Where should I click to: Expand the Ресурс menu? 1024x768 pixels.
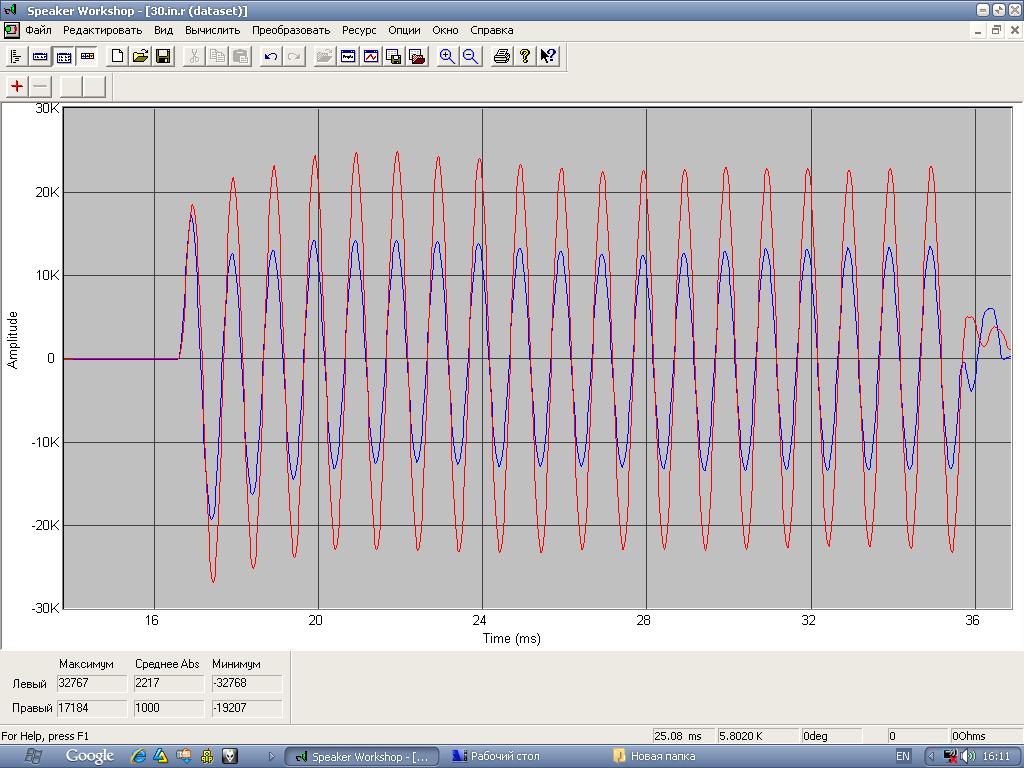click(359, 30)
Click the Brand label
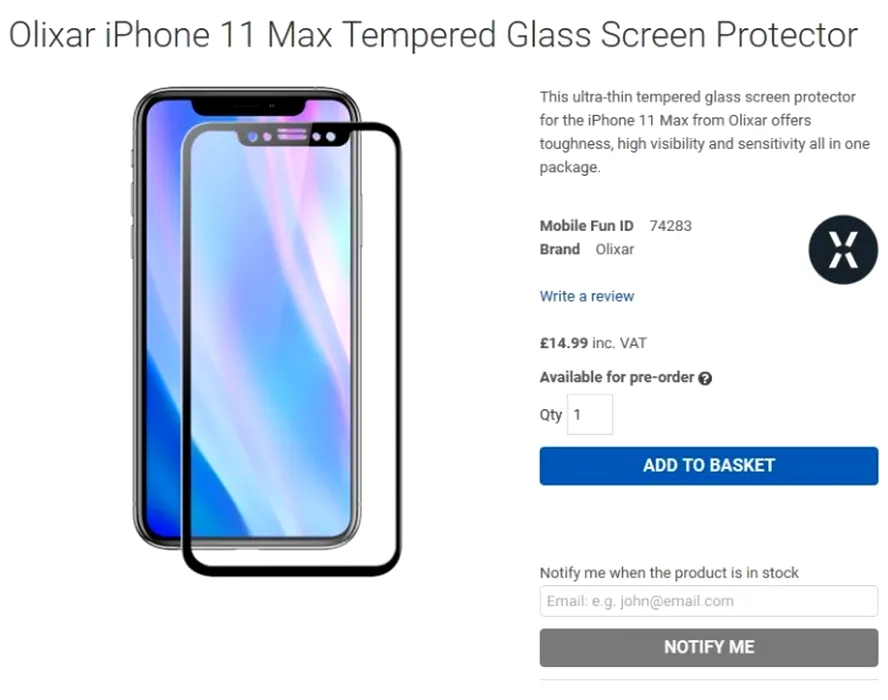This screenshot has height=700, width=888. [x=559, y=249]
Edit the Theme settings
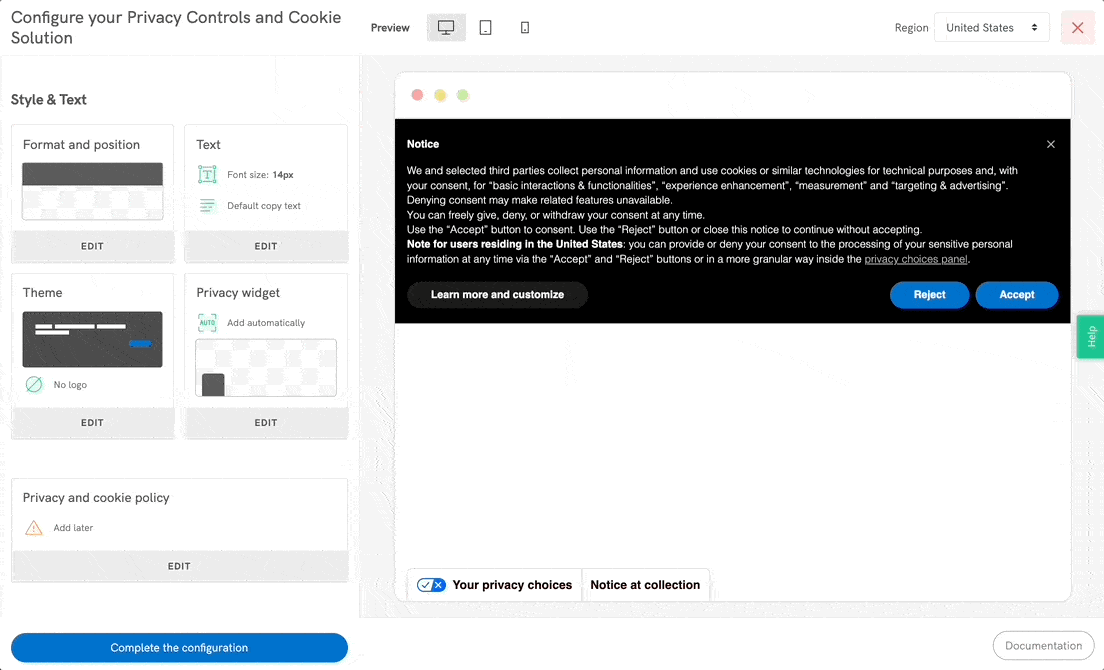The image size is (1104, 670). coord(92,423)
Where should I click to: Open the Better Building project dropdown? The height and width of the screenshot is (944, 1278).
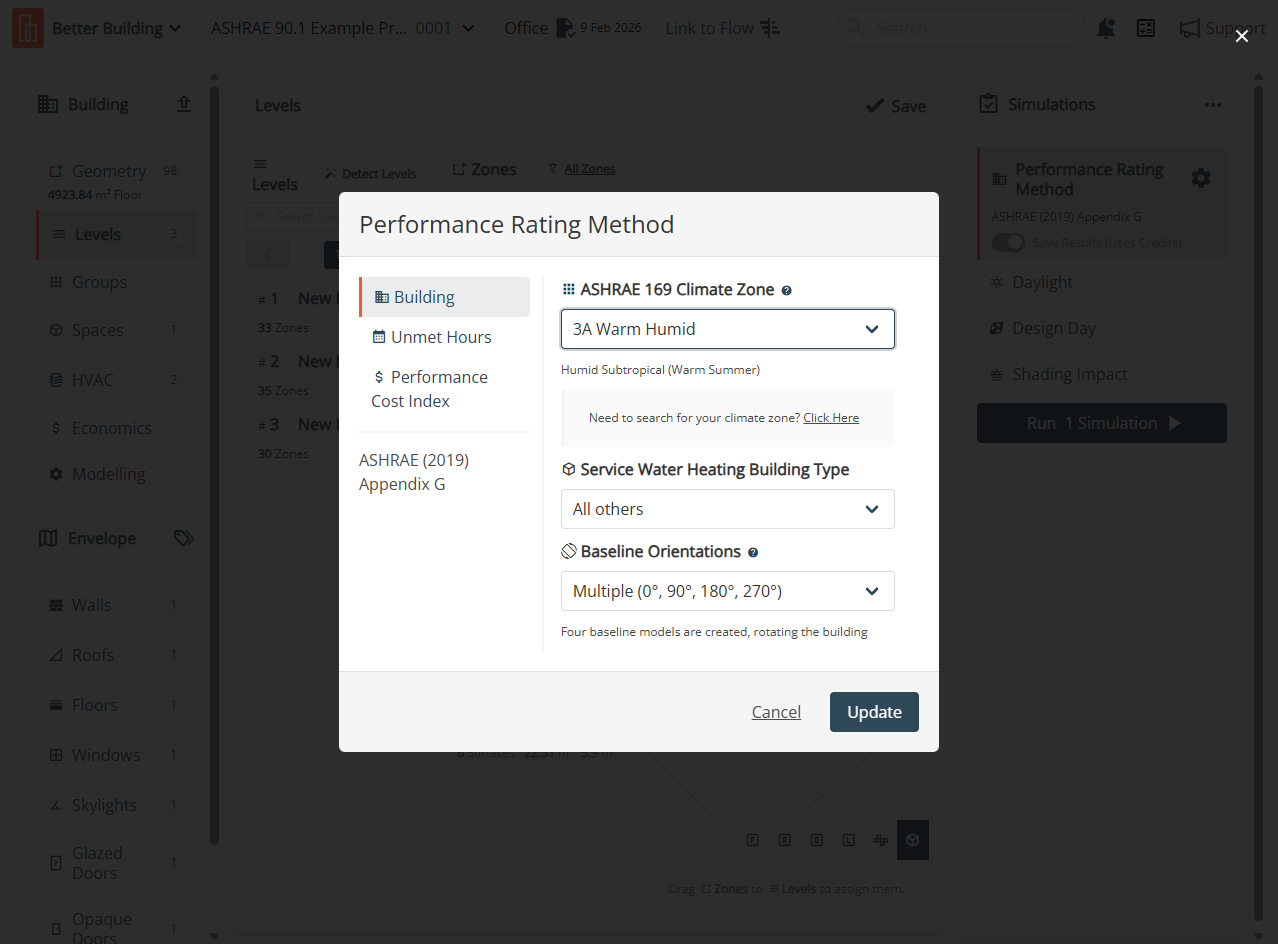[116, 28]
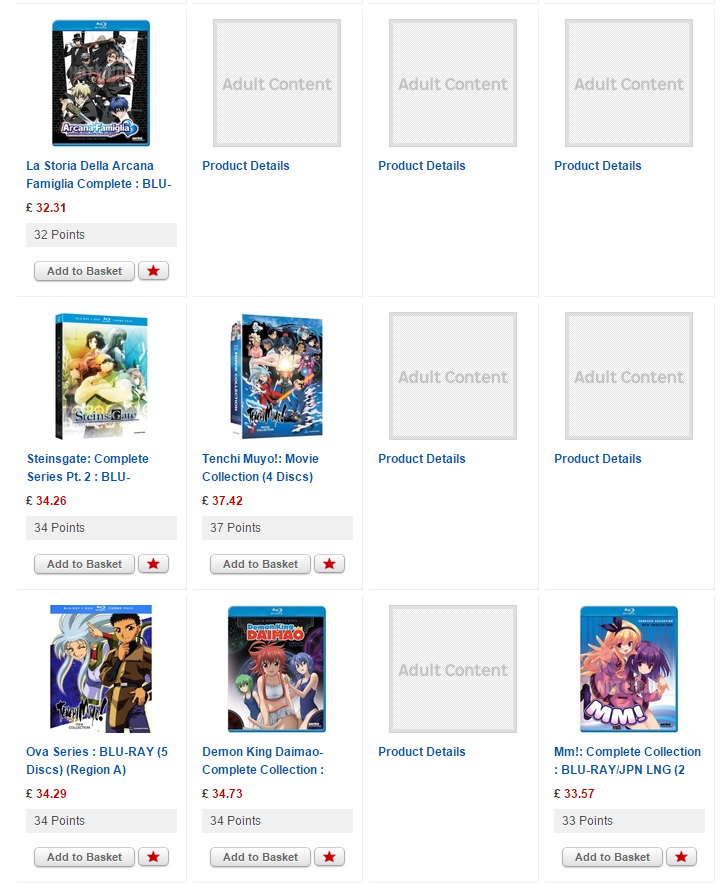Viewport: 727px width, 883px height.
Task: Click the wishlist star for La Storia Della Arcana
Action: tap(153, 271)
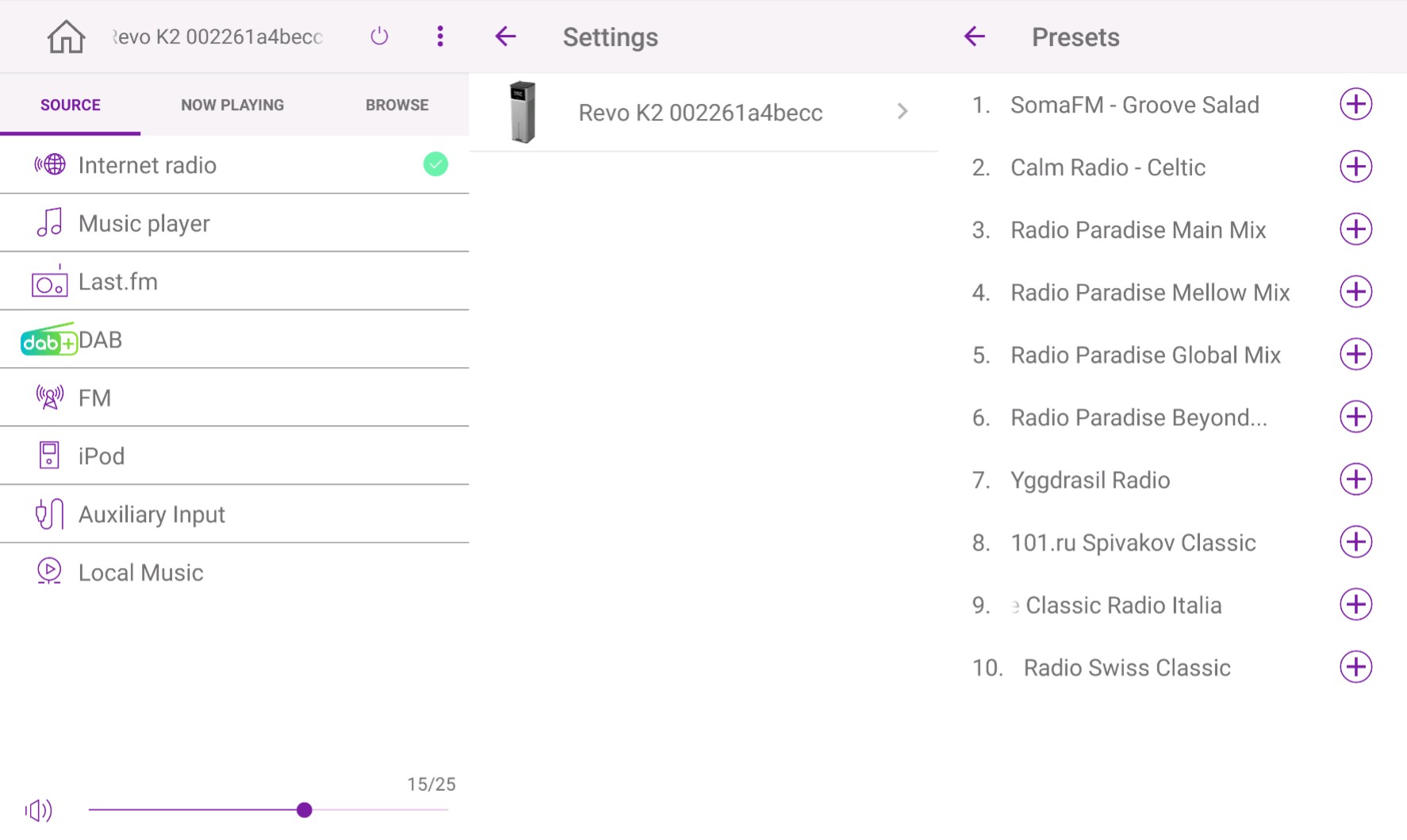Click plus icon beside Yggdrasil Radio
Screen dimensions: 1407x840
(x=1355, y=480)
· · ·
EXERCISE BRIEF: Repeat verbatim the lines from the one holding "Edit the Theme settings" through the end of the listing above, both ends included, but not the pictures.

COMPLETED TASK:
Edit the Theme settings
The image size is (1104, 670). coord(92,423)
Where should I click to: Open the Better Building project dropdown? The height and width of the screenshot is (944, 1278).
[116, 28]
Viewport: 727px width, 883px height.
Task: Click the wishlist star for La Storia Della Arcana
Action: tap(153, 271)
Click plus icon beside Yggdrasil Radio
Screen dimensions: 1407x840
(x=1355, y=480)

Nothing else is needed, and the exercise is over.